Unveiling the Role of Data Uncertainty in Tabular Deep Learning
Abstract
Recent advancements in tabular deep learning have demonstrated exceptional practical performance, yet the field often lacks a clear understanding of why these techniques actually succeed. To address this gap, our paper highlights the importance of the concept of data (aleatoric) uncertainty for explaining the effectiveness of recent tabular DL methods. While data uncertainty leads to irreducible prediction errors on test samples, it also introduces stochasticity into the training signal that can impede effective learning. We demonstrate that tabular methods differ significantly in their ability to cope with this optimization challenge.

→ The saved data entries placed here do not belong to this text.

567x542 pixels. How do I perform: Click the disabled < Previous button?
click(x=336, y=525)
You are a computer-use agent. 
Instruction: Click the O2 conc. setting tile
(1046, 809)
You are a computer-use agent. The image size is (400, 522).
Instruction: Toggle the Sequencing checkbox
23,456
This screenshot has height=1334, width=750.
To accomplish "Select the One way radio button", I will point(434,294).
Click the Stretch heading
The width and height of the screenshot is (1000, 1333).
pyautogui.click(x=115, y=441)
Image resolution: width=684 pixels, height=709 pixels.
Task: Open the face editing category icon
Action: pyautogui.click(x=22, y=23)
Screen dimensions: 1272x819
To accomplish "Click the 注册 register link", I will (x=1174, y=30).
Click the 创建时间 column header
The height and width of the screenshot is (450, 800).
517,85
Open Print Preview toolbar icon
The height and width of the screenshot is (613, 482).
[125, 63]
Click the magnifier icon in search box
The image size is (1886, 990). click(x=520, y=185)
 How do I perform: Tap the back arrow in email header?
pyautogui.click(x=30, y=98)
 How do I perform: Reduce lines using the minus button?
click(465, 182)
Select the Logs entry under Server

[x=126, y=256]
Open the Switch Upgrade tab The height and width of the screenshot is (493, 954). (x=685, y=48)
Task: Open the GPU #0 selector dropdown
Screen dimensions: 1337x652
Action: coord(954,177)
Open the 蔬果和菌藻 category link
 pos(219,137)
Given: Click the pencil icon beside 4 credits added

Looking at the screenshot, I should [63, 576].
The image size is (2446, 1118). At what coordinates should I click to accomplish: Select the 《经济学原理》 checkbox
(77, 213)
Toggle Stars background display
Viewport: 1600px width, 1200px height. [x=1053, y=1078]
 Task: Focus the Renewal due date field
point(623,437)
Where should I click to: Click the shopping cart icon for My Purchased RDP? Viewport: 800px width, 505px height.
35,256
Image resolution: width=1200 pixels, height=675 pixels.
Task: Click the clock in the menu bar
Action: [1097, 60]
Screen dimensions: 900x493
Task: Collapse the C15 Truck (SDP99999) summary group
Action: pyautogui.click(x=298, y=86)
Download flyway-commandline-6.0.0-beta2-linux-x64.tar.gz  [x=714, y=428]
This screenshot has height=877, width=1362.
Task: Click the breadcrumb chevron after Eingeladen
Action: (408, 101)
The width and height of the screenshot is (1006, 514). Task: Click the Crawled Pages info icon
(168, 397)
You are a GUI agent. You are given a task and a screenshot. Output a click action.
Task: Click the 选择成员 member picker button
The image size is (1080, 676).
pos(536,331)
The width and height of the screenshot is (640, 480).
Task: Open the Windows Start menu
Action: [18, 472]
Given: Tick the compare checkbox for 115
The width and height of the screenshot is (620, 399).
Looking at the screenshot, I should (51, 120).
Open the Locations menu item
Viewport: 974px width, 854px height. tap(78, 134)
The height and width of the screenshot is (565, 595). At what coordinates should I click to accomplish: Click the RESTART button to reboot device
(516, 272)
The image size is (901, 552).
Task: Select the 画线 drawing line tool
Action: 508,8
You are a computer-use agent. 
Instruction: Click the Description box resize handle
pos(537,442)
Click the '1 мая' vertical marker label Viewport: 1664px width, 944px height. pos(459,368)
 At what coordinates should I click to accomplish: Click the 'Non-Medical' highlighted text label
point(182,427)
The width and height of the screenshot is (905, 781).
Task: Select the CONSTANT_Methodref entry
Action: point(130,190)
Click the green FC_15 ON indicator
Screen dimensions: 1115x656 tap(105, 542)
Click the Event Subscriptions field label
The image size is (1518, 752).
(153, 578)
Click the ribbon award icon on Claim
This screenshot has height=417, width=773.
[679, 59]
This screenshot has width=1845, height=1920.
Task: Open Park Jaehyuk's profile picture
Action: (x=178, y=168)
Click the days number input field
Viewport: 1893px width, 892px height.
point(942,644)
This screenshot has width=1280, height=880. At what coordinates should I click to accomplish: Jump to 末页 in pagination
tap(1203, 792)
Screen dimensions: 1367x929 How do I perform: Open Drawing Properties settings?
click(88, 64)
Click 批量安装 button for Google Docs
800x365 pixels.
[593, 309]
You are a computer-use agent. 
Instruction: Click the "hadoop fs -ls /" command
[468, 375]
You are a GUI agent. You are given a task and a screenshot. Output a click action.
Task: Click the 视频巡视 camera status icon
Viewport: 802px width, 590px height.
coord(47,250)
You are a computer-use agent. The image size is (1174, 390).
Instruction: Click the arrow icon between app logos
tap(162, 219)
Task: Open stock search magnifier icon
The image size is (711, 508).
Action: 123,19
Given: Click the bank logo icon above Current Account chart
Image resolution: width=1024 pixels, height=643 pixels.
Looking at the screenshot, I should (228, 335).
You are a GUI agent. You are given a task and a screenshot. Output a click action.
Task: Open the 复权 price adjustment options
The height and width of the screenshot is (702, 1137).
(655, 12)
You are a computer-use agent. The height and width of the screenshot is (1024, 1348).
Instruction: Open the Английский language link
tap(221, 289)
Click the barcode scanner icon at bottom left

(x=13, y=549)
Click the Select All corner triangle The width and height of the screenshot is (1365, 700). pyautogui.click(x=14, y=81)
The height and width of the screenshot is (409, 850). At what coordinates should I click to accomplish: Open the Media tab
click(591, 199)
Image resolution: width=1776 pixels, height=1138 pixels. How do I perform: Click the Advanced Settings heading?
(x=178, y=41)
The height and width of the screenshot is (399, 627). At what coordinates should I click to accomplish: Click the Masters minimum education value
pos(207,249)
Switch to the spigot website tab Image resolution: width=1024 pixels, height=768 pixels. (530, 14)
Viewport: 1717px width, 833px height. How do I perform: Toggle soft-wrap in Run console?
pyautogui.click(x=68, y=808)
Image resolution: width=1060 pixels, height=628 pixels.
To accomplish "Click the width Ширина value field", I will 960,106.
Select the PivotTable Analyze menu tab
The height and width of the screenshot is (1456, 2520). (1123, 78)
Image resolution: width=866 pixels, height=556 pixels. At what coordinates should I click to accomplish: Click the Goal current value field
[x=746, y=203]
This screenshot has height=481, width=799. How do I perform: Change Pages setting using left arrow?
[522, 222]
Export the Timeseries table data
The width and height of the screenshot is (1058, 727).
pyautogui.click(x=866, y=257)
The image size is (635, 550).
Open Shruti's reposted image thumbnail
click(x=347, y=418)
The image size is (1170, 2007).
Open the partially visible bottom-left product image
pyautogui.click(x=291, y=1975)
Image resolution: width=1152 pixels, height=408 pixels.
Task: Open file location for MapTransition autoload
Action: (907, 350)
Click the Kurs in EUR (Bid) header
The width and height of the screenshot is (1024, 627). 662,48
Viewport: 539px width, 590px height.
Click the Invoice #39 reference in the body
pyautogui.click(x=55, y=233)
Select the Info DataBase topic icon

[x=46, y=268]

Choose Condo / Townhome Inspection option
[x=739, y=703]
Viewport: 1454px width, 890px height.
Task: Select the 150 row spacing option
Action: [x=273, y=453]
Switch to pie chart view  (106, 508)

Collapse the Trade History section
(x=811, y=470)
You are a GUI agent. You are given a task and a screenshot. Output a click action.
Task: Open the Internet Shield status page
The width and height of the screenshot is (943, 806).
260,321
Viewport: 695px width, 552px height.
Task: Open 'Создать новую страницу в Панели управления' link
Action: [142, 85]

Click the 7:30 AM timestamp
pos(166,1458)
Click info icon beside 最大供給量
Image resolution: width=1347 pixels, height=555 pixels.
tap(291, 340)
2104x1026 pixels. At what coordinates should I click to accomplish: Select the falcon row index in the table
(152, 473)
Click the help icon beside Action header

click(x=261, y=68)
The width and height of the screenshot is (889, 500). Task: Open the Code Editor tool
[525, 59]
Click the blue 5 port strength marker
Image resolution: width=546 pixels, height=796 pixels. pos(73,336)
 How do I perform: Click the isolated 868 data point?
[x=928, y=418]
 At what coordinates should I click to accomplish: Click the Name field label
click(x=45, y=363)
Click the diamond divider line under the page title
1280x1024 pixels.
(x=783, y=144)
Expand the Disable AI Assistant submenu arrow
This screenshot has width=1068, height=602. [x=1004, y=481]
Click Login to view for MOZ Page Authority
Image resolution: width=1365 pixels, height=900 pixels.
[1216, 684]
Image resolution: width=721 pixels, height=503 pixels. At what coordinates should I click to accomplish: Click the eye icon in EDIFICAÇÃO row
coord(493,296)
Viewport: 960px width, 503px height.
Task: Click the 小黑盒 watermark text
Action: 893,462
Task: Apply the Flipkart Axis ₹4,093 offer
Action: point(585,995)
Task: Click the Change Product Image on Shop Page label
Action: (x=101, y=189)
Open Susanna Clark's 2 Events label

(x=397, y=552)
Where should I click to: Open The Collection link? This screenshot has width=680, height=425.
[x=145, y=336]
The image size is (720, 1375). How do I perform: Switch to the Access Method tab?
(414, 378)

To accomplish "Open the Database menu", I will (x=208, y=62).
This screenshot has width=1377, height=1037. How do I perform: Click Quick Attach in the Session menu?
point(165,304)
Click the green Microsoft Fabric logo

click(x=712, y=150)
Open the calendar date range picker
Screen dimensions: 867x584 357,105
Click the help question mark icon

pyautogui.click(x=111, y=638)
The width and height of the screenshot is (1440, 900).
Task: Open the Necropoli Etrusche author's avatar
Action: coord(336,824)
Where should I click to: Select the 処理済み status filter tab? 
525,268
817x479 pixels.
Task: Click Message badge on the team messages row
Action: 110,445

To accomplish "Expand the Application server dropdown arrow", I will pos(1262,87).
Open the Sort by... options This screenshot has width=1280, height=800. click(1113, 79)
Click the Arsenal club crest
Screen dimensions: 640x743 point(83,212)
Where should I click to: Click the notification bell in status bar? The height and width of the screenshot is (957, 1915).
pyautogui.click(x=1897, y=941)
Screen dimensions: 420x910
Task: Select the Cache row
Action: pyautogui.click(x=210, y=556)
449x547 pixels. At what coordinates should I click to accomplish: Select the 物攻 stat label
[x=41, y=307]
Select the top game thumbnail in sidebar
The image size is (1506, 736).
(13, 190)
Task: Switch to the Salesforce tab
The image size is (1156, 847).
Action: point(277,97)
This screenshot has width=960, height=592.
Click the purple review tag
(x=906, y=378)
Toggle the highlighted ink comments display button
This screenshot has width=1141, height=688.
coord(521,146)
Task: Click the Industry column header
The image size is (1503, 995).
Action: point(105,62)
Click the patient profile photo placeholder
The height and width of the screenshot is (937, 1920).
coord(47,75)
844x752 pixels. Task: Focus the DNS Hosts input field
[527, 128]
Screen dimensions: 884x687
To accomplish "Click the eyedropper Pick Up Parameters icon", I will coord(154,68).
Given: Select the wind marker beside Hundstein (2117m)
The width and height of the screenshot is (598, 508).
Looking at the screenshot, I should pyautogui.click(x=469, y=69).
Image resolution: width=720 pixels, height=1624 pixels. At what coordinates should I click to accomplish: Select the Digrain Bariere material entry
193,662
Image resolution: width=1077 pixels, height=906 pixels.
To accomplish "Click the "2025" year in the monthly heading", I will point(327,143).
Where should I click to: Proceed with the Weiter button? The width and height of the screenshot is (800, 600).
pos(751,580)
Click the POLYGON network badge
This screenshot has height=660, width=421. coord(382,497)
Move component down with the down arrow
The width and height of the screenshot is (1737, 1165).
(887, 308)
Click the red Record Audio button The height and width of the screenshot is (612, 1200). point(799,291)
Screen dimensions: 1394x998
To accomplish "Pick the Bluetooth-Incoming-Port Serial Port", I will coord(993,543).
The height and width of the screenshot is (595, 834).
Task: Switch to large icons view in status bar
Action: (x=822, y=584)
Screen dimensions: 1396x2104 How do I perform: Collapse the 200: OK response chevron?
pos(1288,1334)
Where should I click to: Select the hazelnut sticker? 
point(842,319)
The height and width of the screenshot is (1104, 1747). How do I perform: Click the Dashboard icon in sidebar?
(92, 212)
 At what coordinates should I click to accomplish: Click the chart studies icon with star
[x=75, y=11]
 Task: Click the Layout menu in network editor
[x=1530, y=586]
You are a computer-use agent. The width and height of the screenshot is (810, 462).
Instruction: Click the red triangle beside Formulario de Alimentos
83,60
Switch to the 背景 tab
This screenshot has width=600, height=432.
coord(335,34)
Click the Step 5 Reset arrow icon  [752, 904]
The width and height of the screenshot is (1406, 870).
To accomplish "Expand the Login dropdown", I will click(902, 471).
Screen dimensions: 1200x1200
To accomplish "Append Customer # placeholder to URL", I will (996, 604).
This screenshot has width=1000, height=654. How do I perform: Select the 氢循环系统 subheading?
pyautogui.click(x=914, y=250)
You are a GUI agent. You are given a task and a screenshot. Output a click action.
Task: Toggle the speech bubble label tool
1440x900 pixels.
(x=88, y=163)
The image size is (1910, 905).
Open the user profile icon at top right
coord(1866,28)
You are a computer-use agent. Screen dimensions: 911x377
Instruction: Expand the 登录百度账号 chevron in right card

Specifically, we reveal that the success of many beneficial design choices in tabular DL, such as numerical feature embeddings, advanced ensembling strategies, retrieval-augmented models, and tabular Prior-Fitted Networks, can be partially attributed to their respective implicit mechanisms for performing well under high data uncertainty. By dissecting these varied mechanisms, we provide a unifying understanding of recent performance improvements. Furthermore, leveraging insights from this perspective, we design a novel, more effective numerical feature embedding method as an immediate practical outcome of our analysis. Overall, our work paves the way toward a principled understanding of the benefits introduced by modern tabular methods that results in the concrete advancements of existing techniques and outlines future research directions for tabular DL.